Shearman & Sterling & Wright, of New York City (John A. Wilson and William F. Hamilton, both of New York City, of counsel), for respondents.
This is a motion by respondents to vacate and set aside a summons issued by a Special Agent of the Bureau of Internal Revenue under the authority of Section 3614 of the Internal Revenue Code, 26 U.S.C.A., and served upon John C. Macy, Assistant Cashier, National City Bank of New York, requiring him to appear to give testimony in the matter of the tax liability of Dr. Luis Rivera or Luis R. Feliciano, and to produce certain books and papers; and also to vacate and set aside an order of this court requiring him to comply with the said summons, issued pursuant to Section 3633(a).
The motion is made upon the ground that the books and papers are not in the possession, or under the control, of Macy, or of the head or home office of the National City Bank of New York, or of any person or persons in the head or home office, and are not within the State of New York, or the jurisdiction of this court or of the Bureau of Internal Revenue. No objection is made that Macy was not a proper person to be served with the summons on behalf of the Bank.
The National City Bank of New York (hereafter referred to as "the Bank") is a national banking association organized under the laws of the United States, with its principal or home office in the City of New York. In June 1918, it established a branch at San Juan, Porto Rico, as authorized by Section 25 of the Federal Reserve Act, Chap. 6, 38 Stat. 273-274, as amended by the Act of September 7, 1916, Chap. 461, 39 Stat. 755, now Section 601, 12 U.S.C.A. This section provided that national banking associations might obtain authority from the Federal Reserve Board to "establish branches in foreign countries or dependencies or insular possessions of the United States for the furtherance of the foreign commerce of the United States." The Bank now has 48 such branches.

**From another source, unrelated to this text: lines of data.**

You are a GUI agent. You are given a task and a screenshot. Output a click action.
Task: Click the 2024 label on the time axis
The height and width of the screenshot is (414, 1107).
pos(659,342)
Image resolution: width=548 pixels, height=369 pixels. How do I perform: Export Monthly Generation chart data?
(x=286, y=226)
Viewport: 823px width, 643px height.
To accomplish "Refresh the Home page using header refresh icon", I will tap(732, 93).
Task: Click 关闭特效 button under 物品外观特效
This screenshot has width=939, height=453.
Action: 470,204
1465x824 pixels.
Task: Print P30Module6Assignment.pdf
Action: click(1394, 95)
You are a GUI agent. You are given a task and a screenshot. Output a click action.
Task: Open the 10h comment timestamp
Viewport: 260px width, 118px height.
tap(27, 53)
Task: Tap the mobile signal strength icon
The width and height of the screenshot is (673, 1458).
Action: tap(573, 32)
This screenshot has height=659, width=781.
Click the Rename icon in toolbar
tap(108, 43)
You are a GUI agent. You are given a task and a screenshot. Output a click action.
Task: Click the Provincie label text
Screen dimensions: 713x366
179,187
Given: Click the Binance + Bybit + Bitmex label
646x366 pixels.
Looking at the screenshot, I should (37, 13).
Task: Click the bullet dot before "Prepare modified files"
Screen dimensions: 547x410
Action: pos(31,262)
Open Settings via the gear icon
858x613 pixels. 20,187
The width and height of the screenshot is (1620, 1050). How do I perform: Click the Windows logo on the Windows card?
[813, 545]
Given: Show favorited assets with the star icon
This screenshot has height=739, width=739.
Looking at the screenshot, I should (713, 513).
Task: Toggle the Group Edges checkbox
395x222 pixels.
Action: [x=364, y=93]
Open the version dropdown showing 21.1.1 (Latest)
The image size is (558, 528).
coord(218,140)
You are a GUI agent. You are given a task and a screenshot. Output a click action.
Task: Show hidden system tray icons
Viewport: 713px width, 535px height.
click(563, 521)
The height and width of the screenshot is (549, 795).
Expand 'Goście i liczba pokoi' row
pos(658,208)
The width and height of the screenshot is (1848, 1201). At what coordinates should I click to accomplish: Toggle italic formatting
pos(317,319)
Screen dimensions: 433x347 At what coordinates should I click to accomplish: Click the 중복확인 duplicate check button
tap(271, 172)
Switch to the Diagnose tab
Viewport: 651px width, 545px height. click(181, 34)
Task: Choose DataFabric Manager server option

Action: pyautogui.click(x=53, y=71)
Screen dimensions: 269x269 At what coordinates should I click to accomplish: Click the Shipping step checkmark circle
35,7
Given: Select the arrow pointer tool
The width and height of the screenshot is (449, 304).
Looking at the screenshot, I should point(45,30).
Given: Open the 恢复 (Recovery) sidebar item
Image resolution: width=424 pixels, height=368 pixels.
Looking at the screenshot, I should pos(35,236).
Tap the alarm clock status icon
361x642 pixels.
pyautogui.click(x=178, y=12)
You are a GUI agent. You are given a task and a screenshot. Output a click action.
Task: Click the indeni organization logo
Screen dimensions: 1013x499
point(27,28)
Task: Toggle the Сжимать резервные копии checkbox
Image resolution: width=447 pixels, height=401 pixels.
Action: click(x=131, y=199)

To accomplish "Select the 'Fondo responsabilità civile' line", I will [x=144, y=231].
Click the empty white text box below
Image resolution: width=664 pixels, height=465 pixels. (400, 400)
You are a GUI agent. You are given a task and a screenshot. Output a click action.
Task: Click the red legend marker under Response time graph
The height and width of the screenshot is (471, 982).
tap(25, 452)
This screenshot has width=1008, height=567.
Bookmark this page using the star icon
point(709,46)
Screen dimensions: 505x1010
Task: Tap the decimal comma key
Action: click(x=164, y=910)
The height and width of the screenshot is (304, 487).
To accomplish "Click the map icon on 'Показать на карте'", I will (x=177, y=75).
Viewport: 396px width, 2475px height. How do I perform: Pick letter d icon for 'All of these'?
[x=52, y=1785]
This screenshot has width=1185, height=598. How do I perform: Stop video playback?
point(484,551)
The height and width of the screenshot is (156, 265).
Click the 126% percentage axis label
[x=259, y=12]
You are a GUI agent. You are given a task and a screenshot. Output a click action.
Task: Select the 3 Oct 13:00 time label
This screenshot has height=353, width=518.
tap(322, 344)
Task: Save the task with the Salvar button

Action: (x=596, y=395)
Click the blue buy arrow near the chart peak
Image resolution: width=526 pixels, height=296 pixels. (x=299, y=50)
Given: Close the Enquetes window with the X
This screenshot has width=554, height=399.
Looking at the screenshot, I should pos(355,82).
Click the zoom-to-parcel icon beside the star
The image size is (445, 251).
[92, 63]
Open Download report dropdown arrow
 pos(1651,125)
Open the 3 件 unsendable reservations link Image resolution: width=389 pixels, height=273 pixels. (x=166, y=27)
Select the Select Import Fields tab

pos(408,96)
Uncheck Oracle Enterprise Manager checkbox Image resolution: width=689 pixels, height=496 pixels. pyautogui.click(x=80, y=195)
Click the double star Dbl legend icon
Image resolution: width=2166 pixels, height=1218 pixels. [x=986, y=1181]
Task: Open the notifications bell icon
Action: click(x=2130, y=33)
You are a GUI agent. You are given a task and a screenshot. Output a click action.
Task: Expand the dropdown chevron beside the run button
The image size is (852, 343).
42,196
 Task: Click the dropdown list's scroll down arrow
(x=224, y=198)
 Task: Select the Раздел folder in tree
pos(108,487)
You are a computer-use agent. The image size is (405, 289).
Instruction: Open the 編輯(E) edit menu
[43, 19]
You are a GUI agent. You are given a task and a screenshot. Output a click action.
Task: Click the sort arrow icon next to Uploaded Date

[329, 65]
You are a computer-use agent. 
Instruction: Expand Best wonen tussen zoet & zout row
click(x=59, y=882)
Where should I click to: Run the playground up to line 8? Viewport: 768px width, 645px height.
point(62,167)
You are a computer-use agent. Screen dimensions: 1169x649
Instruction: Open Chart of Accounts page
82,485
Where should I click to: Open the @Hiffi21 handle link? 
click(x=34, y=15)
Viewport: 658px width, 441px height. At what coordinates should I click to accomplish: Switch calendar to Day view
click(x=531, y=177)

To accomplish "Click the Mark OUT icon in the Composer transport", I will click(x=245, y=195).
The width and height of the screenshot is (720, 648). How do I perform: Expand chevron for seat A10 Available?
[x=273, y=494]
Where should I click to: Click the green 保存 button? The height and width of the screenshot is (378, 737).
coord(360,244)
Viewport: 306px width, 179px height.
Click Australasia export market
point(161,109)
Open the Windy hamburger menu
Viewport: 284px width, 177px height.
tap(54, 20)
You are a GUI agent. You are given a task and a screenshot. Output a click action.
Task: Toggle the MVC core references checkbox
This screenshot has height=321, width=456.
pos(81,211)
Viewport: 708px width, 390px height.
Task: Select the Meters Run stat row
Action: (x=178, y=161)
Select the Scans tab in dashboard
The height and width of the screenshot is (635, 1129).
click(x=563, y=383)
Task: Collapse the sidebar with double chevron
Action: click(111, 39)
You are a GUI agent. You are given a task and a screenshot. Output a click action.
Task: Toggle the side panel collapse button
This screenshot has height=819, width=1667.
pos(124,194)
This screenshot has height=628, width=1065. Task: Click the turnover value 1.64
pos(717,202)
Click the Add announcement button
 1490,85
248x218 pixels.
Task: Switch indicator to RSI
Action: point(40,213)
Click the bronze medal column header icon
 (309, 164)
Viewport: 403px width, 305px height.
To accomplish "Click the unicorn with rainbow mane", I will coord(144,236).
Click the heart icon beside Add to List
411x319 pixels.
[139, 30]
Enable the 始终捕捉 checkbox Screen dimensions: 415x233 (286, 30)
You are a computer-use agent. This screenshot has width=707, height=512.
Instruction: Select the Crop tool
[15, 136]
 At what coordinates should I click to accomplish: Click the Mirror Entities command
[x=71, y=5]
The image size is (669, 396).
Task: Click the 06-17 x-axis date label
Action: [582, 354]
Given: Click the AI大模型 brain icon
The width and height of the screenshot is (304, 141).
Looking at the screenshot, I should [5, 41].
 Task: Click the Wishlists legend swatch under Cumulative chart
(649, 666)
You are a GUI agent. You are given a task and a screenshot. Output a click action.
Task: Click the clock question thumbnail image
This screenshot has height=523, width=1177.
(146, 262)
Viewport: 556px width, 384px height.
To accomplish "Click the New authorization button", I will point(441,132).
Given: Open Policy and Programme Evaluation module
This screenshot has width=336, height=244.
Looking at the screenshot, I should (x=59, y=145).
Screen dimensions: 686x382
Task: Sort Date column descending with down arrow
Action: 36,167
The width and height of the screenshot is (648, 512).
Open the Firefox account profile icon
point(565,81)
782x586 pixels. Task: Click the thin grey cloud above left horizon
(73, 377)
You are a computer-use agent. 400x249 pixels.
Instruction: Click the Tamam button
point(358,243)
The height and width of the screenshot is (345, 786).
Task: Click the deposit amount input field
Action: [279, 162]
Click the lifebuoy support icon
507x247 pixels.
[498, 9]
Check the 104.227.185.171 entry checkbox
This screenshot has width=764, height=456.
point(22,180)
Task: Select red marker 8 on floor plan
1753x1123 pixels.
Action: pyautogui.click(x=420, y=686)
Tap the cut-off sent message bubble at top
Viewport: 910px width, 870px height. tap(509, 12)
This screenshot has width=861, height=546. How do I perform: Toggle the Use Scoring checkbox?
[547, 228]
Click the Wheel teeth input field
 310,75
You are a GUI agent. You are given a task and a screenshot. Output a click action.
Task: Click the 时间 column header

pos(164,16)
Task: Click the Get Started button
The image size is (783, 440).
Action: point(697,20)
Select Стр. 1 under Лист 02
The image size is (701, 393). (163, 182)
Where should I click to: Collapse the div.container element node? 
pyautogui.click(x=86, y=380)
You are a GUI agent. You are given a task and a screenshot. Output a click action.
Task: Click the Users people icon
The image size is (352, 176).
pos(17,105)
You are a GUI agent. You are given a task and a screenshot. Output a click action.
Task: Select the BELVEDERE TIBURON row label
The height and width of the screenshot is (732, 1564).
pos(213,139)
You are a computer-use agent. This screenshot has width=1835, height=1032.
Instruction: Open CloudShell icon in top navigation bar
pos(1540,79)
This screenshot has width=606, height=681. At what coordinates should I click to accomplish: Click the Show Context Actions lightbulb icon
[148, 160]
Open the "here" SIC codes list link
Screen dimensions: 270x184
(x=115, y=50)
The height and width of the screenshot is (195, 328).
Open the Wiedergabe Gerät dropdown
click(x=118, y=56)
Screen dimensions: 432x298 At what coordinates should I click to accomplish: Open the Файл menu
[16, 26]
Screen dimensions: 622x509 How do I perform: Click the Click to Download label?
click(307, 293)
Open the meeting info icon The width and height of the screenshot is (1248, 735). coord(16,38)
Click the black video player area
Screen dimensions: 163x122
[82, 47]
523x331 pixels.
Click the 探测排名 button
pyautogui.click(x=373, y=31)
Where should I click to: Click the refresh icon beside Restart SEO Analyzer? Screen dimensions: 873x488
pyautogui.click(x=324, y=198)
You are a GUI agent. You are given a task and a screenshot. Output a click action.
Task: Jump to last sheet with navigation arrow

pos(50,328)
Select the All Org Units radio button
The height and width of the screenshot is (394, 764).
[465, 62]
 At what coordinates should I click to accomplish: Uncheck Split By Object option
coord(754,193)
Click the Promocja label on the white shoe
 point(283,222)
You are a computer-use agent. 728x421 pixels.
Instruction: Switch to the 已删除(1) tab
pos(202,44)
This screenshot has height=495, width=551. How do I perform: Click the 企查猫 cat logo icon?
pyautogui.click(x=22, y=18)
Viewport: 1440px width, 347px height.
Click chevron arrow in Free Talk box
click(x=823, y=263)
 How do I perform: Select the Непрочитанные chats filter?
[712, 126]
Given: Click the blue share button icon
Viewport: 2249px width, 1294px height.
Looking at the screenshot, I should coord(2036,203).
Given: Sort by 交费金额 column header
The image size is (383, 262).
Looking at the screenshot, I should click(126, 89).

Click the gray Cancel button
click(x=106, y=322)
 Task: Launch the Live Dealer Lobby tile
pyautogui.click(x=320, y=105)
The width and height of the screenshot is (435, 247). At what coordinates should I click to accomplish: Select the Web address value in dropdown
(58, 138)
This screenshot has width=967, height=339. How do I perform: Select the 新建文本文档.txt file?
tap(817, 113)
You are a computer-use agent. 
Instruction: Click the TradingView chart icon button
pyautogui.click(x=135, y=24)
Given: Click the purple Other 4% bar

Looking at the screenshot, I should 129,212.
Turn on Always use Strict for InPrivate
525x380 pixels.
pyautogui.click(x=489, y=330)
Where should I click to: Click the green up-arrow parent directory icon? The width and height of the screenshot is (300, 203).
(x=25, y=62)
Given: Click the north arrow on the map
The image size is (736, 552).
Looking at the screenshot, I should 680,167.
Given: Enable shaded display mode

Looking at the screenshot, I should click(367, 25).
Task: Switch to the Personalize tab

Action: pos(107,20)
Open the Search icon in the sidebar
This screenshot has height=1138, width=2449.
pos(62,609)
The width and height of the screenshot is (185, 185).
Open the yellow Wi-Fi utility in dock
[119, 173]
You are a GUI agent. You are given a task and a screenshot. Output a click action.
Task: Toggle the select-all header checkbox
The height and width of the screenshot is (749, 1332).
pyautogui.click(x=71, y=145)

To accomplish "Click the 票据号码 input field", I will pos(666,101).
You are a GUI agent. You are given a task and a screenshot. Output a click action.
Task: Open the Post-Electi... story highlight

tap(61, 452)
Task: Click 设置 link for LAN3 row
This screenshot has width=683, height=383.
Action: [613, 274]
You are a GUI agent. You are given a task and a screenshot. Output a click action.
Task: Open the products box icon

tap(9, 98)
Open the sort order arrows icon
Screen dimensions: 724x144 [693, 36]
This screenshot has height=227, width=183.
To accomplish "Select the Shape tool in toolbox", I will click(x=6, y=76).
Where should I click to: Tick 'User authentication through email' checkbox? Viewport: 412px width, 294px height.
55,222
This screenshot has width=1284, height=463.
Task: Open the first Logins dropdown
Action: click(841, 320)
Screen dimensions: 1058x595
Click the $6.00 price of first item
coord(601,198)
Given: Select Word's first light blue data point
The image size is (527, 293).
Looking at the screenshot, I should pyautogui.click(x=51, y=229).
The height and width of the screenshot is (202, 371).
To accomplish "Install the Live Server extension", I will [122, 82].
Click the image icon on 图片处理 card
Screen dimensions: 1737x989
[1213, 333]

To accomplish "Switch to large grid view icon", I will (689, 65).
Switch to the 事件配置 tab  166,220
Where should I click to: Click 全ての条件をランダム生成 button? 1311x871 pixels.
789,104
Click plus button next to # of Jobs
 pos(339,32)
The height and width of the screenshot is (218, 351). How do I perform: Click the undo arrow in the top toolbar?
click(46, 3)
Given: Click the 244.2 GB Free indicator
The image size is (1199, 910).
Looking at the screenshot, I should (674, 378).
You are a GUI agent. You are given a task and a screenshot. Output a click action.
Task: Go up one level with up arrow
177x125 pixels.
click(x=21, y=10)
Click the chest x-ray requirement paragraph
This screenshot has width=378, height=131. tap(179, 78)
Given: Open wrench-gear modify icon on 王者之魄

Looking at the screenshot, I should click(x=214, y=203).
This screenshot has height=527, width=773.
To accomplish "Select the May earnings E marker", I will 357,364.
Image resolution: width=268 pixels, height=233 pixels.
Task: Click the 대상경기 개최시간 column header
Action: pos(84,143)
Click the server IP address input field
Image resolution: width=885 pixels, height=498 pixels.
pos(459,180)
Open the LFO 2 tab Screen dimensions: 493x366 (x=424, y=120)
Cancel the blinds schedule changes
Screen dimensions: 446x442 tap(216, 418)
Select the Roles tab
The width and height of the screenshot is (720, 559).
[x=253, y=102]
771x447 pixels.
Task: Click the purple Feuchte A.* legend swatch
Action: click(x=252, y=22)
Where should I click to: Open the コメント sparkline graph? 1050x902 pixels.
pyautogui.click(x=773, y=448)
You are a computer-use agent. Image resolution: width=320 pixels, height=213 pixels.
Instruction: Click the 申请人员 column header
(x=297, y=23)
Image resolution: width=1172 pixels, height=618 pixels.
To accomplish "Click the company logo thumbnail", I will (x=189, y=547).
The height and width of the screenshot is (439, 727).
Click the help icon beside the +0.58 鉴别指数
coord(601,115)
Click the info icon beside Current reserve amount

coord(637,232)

It is well settled that a person cannot be compelled to produce, under a subpoena, a document which is neither in his possession nor under his control. The physical location of the document is unimportant. Basically, the test is control. Munroe v. United States, 1 Cir., 216 F. 107; In re National Public Utility Investing Corporation, 2 Cir., 79 F.2d 302; In re Harris, D.C.S.D.,N.Y., 27 F.Supp. 480; In re Grand Jury Subpoenas Duces Tecum, D.C.S.D.,N.Y., 72 F.Supp. 1013. And there is a "presumption that a corporation is in the possession and control of its own books." In re Ironclad Manufacturing Co., 2 Cir., 201 F. 66, 68.
Section 604 of the Federal Reserve Act, 12 U.S.C.A., provides as follows:
"Every national banking association operating foreign branches shall conduct the accounts of each foreign branch independently of the accounts of other foreign branches established by it and of its home office, and shall at the end of each fiscal period transfer to its general ledger the profit or loss accrued at each branch as a separate item."
The government contends that the moving papers in support of the motion show that the home office of the Bank has general supervision and control over the affairs of the San Juan branch, and, therefore, can obtain and produce the required records. The Bank contends that the San Juan branch is a separate entity and that under the decision in In re Harris, supra, it cannot be compelled to produce any records of the branch.